1日目に出演したドレスコーズのギタリストでもある堀口チエ(Gt)のギターソロが気持ちいい“GO AWAY DON‘T BOTHER ME“は、音に身を任せて踊りたい。それから、堀口がボーカルを務め、沙羅との掛け合いが楽しい“GOTTA LOT”に、ムーディーな雰囲気がたまらない”FOOLS FALLIN LOVE“。声は出せないが、観客が手をあげ、その場でジャンプをしたり、クラップ&ハンズで反応を返したりと、それぞれの楽しさを体現しているように見えた。
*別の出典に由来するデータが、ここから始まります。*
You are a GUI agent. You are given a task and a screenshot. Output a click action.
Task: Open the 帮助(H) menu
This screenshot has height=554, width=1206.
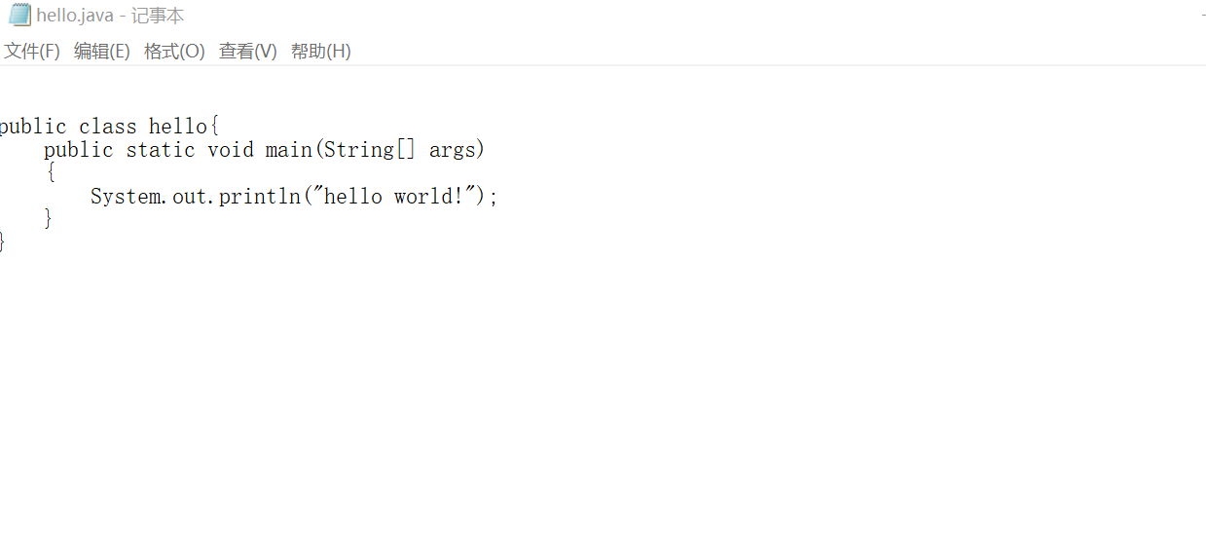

“TEENAGERKIKS” では、浜田将充(Ba)がまっすぐに歌い、ベースを置きざりにし、マイクひとつで「手えあげろ!!!」とシャウトをする。ボーカルが曲によってり、さまざまな表情を見せてくれるのも、LEARNERSの魅力のひとつなのだろうな、と思う。堀口のうねるギターソロもたまらなかったし、会場に飛ぶシャボン玉がグッと雰囲気を引き立てている。
サポートメンバーのトランペットがアクセントとなる“WHIPER BLUES”、シリアスな雰囲気のなか力いっぱいに沙羅が歌いあげる“シャンブルの恋”。夜の曲ではあるけれど、ゆったりとした午後のPyramid Gardenの雰囲気にはぴったりの“WALKING AFTER MIDNIGHT”と、今日という特別な一日を飾る曲が続く。名曲“恋はヒートウェーブ”のカバーもうれしい。

「今日くらいはお疲れ様って思ってもいいよね」という言葉のあとにはトランペットの音が気持ちよく響く、アイリッシュ調の“つきかけ”。夏の終わりを感じさせる“SHAMPOO PLANET”に、終わりに相応しく、祈りを込めて“ALLELUJAH”がゆっくりと歌われた。

全18曲。LEARNERSはいつも充実感を与えてくれる。どこまでも楽しさが突き抜けたピースフルなライブであった。